◆ THE PROBLEM
Render every line of the items below as a Markdown table with the columns Row and Line. Number the rows in order and leave out blank lines.

◆ SUPPLIED MATERIAL
— Start —

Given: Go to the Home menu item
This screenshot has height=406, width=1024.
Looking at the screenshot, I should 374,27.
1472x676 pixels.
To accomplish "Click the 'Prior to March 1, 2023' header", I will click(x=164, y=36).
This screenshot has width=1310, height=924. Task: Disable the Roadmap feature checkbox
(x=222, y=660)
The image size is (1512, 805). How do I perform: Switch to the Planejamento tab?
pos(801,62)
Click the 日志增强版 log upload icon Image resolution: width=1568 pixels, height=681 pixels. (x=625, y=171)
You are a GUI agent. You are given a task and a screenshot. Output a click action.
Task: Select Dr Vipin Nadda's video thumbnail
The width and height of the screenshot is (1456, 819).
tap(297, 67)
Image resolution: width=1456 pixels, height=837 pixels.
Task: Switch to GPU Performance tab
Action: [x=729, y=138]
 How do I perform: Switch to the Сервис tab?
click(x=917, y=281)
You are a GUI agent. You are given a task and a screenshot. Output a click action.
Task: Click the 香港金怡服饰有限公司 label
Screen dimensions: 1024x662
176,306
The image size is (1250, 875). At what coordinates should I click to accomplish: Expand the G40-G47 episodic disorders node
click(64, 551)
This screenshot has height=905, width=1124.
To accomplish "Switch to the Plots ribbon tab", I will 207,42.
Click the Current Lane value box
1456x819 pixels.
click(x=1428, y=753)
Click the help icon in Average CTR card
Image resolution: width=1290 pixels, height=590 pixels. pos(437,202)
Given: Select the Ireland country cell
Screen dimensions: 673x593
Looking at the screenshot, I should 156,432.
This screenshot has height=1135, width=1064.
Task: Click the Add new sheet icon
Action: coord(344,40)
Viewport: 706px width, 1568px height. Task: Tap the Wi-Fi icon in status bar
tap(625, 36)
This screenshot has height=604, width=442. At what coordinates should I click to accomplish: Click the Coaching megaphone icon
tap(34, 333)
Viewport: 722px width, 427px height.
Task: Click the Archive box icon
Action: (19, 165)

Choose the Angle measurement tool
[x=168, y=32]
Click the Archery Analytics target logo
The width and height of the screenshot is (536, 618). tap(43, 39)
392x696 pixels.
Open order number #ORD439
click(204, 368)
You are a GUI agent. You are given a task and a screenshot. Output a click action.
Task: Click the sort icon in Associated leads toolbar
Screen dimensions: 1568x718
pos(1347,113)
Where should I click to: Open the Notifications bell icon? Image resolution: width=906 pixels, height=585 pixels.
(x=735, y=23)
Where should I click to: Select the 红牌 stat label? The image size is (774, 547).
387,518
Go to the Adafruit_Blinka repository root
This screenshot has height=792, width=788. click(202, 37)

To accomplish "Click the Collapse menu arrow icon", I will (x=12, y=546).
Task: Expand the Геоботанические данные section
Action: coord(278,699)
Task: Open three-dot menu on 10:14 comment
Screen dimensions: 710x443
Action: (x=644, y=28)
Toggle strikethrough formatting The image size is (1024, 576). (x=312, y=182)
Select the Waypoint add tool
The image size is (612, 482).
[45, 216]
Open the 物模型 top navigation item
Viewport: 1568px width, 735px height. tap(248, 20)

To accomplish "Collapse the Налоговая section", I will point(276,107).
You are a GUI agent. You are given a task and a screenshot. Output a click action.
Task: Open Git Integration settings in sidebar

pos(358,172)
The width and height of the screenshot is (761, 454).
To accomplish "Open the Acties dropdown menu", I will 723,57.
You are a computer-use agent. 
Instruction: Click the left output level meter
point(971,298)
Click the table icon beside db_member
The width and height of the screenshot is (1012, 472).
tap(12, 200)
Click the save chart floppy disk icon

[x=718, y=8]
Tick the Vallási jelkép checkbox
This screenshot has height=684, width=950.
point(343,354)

— End —

◆ REPLY TO THE EXERCISE
| Row | Line |
|---|---|
| 1 | Given: Go to the Home menu item |
| 2 | This screenshot has height=406, width=1024. |
| 3 | Looking at the screenshot, I should 374,27. |
| 4 | 1472x676 pixels. |
| 5 | To accomplish "Click the 'Prior to March 1, 2023' header", I will click(x=164, y=36). |
| 6 | This screenshot has width=1310, height=924. Task: Disable the Roadmap feature checkbox |
| 7 | (x=222, y=660) |
| 8 | The image size is (1512, 805). How do I perform: Switch to the Planejamento tab? |
| 9 | pos(801,62) |
| 10 | Click the 日志增强版 log upload icon Image resolution: width=1568 pixels, height=681 pixels. (x=625, y=171) |
| 11 | You are a GUI agent. You are given a task and a screenshot. Output a click action. |
| 12 | Task: Select Dr Vipin Nadda's video thumbnail |
| 13 | The width and height of the screenshot is (1456, 819). |
| 14 | tap(297, 67) |
| 15 | Image resolution: width=1456 pixels, height=837 pixels. |
| 16 | Task: Switch to GPU Performance tab |
| 17 | Action: [x=729, y=138] |
| 18 |  How do I perform: Switch to the Сервис tab? |
| 19 | click(x=917, y=281) |
| 20 | You are a GUI agent. You are given a task and a screenshot. Output a click action. |
| 21 | Task: Click the 香港金怡服饰有限公司 label |
| 22 | Screen dimensions: 1024x662 |
| 23 | 176,306 |
| 24 | The image size is (1250, 875). At what coordinates should I click to accomplish: Expand the G40-G47 episodic disorders node |
| 25 | click(64, 551) |
| 26 | This screenshot has height=905, width=1124. |
| 27 | To accomplish "Switch to the Plots ribbon tab", I will 207,42. |
| 28 | Click the Current Lane value box |
| 29 | 1456x819 pixels. |
| 30 | click(x=1428, y=753) |
| 31 | Click the help icon in Average CTR card |
| 32 | Image resolution: width=1290 pixels, height=590 pixels. pos(437,202) |
| 33 | Given: Select the Ireland country cell |
| 34 | Screen dimensions: 673x593 |
| 35 | Looking at the screenshot, I should 156,432. |
| 36 | This screenshot has height=1135, width=1064. |
| 37 | Task: Click the Add new sheet icon |
| 38 | Action: coord(344,40) |
| 39 | Viewport: 706px width, 1568px height. Task: Tap the Wi-Fi icon in status bar |
| 40 | tap(625, 36) |
| 41 | This screenshot has height=604, width=442. At what coordinates should I click to accomplish: Click the Coaching megaphone icon |
| 42 | tap(34, 333) |
| 43 | Viewport: 722px width, 427px height. |
| 44 | Task: Click the Archive box icon |
| 45 | Action: (19, 165) |
| 46 | Choose the Angle measurement tool |
| 47 | [x=168, y=32] |
| 48 | Click the Archery Analytics target logo |
| 49 | The width and height of the screenshot is (536, 618). tap(43, 39) |
| 50 | 392x696 pixels. |
| 51 | Open order number #ORD439 |
| 52 | click(204, 368) |
| 53 | You are a GUI agent. You are given a task and a screenshot. Output a click action. |
| 54 | Task: Click the sort icon in Associated leads toolbar |
| 55 | Screen dimensions: 1568x718 |
| 56 | pos(1347,113) |
| 57 | Where should I click to: Open the Notifications bell icon? Image resolution: width=906 pixels, height=585 pixels. |
| 58 | (x=735, y=23) |
| 59 | Where should I click to: Select the 红牌 stat label? The image size is (774, 547). |
| 60 | 387,518 |
| 61 | Go to the Adafruit_Blinka repository root |
| 62 | This screenshot has height=792, width=788. click(202, 37) |
| 63 | To accomplish "Click the Collapse menu arrow icon", I will (x=12, y=546). |
| 64 | Task: Expand the Геоботанические данные section |
| 65 | Action: coord(278,699) |
| 66 | Task: Open three-dot menu on 10:14 comment |
| 67 | Screen dimensions: 710x443 |
| 68 | Action: (x=644, y=28) |
| 69 | Toggle strikethrough formatting The image size is (1024, 576). (x=312, y=182) |
| 70 | Select the Waypoint add tool |
| 71 | The image size is (612, 482). |
| 72 | [45, 216] |
| 73 | Open the 物模型 top navigation item |
| 74 | Viewport: 1568px width, 735px height. tap(248, 20) |
| 75 | To accomplish "Collapse the Налоговая section", I will point(276,107). |
| 76 | You are a GUI agent. You are given a task and a screenshot. Output a click action. |
| 77 | Task: Open Git Integration settings in sidebar |
| 78 | pos(358,172) |
| 79 | The width and height of the screenshot is (761, 454). |
| 80 | To accomplish "Open the Acties dropdown menu", I will 723,57. |
| 81 | You are a computer-use agent.  |
| 82 | Instruction: Click the left output level meter |
| 83 | point(971,298) |
| 84 | Click the table icon beside db_member |
| 85 | The width and height of the screenshot is (1012, 472). |
| 86 | tap(12, 200) |
| 87 | Click the save chart floppy disk icon |
| 88 | [x=718, y=8] |
| 89 | Tick the Vallási jelkép checkbox |
| 90 | This screenshot has height=684, width=950. |
| 91 | point(343,354) |